* [DOCUMENT TEXT]:
════════════════════
Unsure of how to proceed, the cast carries on with the scene. Kind of. The family is murdered among flashing lights and piercing sirens. Poor Carrie is onstage, recently murdered, when Gabe comes on, like he's supposed to, and whispers to her "What the hell are we going to do?!" Finally, Joe Bidwell seemingly appears out of the fog and announces to the audience that we're going to hold the show and evacuate.

Since we have to by law.

So the cast exits the side door, and the audience the other door, and we wait in the cold, frustrated but laughing hysterically. It had just snowed, but luckily, we're all in heavy wool Scottish costumes, so we were all right. FINALLY, the alarm is silent and we shuffle back into the building.

We're milling around the greenroom for a moment, waiting for instructions, when...

BEEEEP!!! BEEEEP!!! BEEEEP!!! BEEEEP!

Back outside we go!

After a minute or two, it stops, so we start back inside, when...

BEEEEP!!! BEEEEP!!! BEEEEP!!! BEEEEP!

And...you get the idea. About 20 minutes of on again/off again alarm.
════════════════════
* [DATASET ENTRIES]:
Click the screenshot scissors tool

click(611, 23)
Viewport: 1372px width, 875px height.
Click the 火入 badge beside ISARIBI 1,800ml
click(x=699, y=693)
════════════════════
* [EXERCISES]:
(a) In the account of the fire alarm during the show, what were the cast members wearing that kept them all right in the cold?
(b) List every person named in the account of the fire alarm during the show.

* [TASK-BY-TASK RESULTS]:
(a) Heavy wool Scottish costumes.

(b) Carrie, Gabe, Joe Bidwell